• _EXERCISE_: Could you rewrite the records below as a Markdown table with a "Row" column giving each line's number and a "Line" column holding the line itself, leaving out any blank lines?

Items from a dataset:
-------------------------

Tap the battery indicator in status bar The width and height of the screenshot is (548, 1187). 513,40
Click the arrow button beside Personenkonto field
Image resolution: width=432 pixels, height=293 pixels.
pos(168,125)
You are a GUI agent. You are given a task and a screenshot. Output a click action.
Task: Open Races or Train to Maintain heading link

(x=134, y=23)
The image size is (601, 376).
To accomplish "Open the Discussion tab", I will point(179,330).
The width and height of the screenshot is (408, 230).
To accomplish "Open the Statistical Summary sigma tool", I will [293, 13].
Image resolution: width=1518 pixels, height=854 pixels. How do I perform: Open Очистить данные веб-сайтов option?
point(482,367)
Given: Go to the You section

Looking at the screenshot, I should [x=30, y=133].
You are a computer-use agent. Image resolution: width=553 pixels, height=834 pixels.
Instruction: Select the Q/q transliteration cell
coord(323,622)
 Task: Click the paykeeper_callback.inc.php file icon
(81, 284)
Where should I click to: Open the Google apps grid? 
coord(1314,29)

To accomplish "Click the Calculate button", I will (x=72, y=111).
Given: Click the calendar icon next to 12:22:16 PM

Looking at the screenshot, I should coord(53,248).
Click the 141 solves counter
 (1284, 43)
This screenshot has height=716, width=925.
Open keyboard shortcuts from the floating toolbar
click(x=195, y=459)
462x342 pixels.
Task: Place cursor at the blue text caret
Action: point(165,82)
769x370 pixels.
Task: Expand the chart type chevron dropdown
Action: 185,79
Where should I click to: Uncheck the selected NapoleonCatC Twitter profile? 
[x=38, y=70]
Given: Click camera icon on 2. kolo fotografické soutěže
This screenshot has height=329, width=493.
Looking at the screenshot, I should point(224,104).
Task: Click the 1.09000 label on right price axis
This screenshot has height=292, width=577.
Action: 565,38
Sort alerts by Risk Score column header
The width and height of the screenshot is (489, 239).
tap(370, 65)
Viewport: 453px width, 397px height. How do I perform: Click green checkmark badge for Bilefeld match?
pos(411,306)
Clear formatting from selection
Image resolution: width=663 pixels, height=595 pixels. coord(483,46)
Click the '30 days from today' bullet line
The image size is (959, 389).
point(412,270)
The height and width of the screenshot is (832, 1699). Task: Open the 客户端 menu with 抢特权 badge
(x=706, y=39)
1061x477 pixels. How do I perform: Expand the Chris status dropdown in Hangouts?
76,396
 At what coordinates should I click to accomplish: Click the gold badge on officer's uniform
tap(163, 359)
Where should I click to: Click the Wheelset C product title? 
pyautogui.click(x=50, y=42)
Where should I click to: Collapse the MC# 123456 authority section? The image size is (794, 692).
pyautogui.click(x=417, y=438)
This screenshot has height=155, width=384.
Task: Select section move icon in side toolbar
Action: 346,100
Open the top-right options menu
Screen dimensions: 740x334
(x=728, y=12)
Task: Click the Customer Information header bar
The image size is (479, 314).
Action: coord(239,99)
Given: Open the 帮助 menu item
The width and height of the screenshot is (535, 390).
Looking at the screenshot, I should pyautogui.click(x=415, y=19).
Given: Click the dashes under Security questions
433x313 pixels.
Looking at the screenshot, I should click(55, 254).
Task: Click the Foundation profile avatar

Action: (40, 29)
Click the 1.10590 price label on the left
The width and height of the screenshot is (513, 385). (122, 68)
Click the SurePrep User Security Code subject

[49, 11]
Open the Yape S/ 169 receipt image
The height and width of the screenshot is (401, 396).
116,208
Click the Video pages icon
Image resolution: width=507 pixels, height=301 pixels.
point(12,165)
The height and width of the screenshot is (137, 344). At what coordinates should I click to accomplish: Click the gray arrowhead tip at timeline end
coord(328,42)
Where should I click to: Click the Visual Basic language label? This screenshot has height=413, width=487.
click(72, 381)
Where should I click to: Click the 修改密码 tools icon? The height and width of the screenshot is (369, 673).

-------------------------

• _FULL RESPONSE_:
| Row | Line |
|---|---|
| 1 | Tap the battery indicator in status bar The width and height of the screenshot is (548, 1187). 513,40 |
| 2 | Click the arrow button beside Personenkonto field |
| 3 | Image resolution: width=432 pixels, height=293 pixels. |
| 4 | pos(168,125) |
| 5 | You are a GUI agent. You are given a task and a screenshot. Output a click action. |
| 6 | Task: Open Races or Train to Maintain heading link |
| 7 | (x=134, y=23) |
| 8 | The image size is (601, 376). |
| 9 | To accomplish "Open the Discussion tab", I will point(179,330). |
| 10 | The width and height of the screenshot is (408, 230). |
| 11 | To accomplish "Open the Statistical Summary sigma tool", I will [293, 13]. |
| 12 | Image resolution: width=1518 pixels, height=854 pixels. How do I perform: Open Очистить данные веб-сайтов option? |
| 13 | point(482,367) |
| 14 | Given: Go to the You section |
| 15 | Looking at the screenshot, I should [x=30, y=133]. |
| 16 | You are a computer-use agent. Image resolution: width=553 pixels, height=834 pixels. |
| 17 | Instruction: Select the Q/q transliteration cell |
| 18 | coord(323,622) |
| 19 |  Task: Click the paykeeper_callback.inc.php file icon |
| 20 | (81, 284) |
| 21 | Where should I click to: Open the Google apps grid?  |
| 22 | coord(1314,29) |
| 23 | To accomplish "Click the Calculate button", I will (x=72, y=111). |
| 24 | Given: Click the calendar icon next to 12:22:16 PM |
| 25 | Looking at the screenshot, I should coord(53,248). |
| 26 | Click the 141 solves counter |
| 27 |  (1284, 43) |
| 28 | This screenshot has height=716, width=925. |
| 29 | Open keyboard shortcuts from the floating toolbar |
| 30 | click(x=195, y=459) |
| 31 | 462x342 pixels. |
| 32 | Task: Place cursor at the blue text caret |
| 33 | Action: point(165,82) |
| 34 | 769x370 pixels. |
| 35 | Task: Expand the chart type chevron dropdown |
| 36 | Action: 185,79 |
| 37 | Where should I click to: Uncheck the selected NapoleonCatC Twitter profile?  |
| 38 | [x=38, y=70] |
| 39 | Given: Click camera icon on 2. kolo fotografické soutěže |
| 40 | This screenshot has height=329, width=493. |
| 41 | Looking at the screenshot, I should point(224,104). |
| 42 | Task: Click the 1.09000 label on right price axis |
| 43 | This screenshot has height=292, width=577. |
| 44 | Action: 565,38 |
| 45 | Sort alerts by Risk Score column header |
| 46 | The width and height of the screenshot is (489, 239). |
| 47 | tap(370, 65) |
| 48 | Viewport: 453px width, 397px height. How do I perform: Click green checkmark badge for Bilefeld match? |
| 49 | pos(411,306) |
| 50 | Clear formatting from selection |
| 51 | Image resolution: width=663 pixels, height=595 pixels. coord(483,46) |
| 52 | Click the '30 days from today' bullet line |
| 53 | The image size is (959, 389). |
| 54 | point(412,270) |
| 55 | The height and width of the screenshot is (832, 1699). Task: Open the 客户端 menu with 抢特权 badge |
| 56 | (x=706, y=39) |
| 57 | 1061x477 pixels. How do I perform: Expand the Chris status dropdown in Hangouts? |
| 58 | 76,396 |
| 59 |  At what coordinates should I click to accomplish: Click the gold badge on officer's uniform |
| 60 | tap(163, 359) |
| 61 | Where should I click to: Click the Wheelset C product title?  |
| 62 | pyautogui.click(x=50, y=42) |
| 63 | Where should I click to: Collapse the MC# 123456 authority section? The image size is (794, 692). |
| 64 | pyautogui.click(x=417, y=438) |
| 65 | This screenshot has height=155, width=384. |
| 66 | Task: Select section move icon in side toolbar |
| 67 | Action: 346,100 |
| 68 | Open the top-right options menu |
| 69 | Screen dimensions: 740x334 |
| 70 | (x=728, y=12) |
| 71 | Task: Click the Customer Information header bar |
| 72 | The image size is (479, 314). |
| 73 | Action: coord(239,99) |
| 74 | Given: Open the 帮助 menu item |
| 75 | The width and height of the screenshot is (535, 390). |
| 76 | Looking at the screenshot, I should pyautogui.click(x=415, y=19). |
| 77 | Given: Click the dashes under Security questions |
| 78 | 433x313 pixels. |
| 79 | Looking at the screenshot, I should click(55, 254). |
| 80 | Task: Click the Foundation profile avatar |
| 81 | Action: (40, 29) |
| 82 | Click the 1.10590 price label on the left |
| 83 | The width and height of the screenshot is (513, 385). (122, 68) |
| 84 | Click the SurePrep User Security Code subject |
| 85 | [49, 11] |
| 86 | Open the Yape S/ 169 receipt image |
| 87 | The height and width of the screenshot is (401, 396). |
| 88 | 116,208 |
| 89 | Click the Video pages icon |
| 90 | Image resolution: width=507 pixels, height=301 pixels. |
| 91 | point(12,165) |
| 92 | The height and width of the screenshot is (137, 344). At what coordinates should I click to accomplish: Click the gray arrowhead tip at timeline end |
| 93 | coord(328,42) |
| 94 | Where should I click to: Click the Visual Basic language label? This screenshot has height=413, width=487. |
| 95 | click(72, 381) |
| 96 | Where should I click to: Click the 修改密码 tools icon? The height and width of the screenshot is (369, 673). |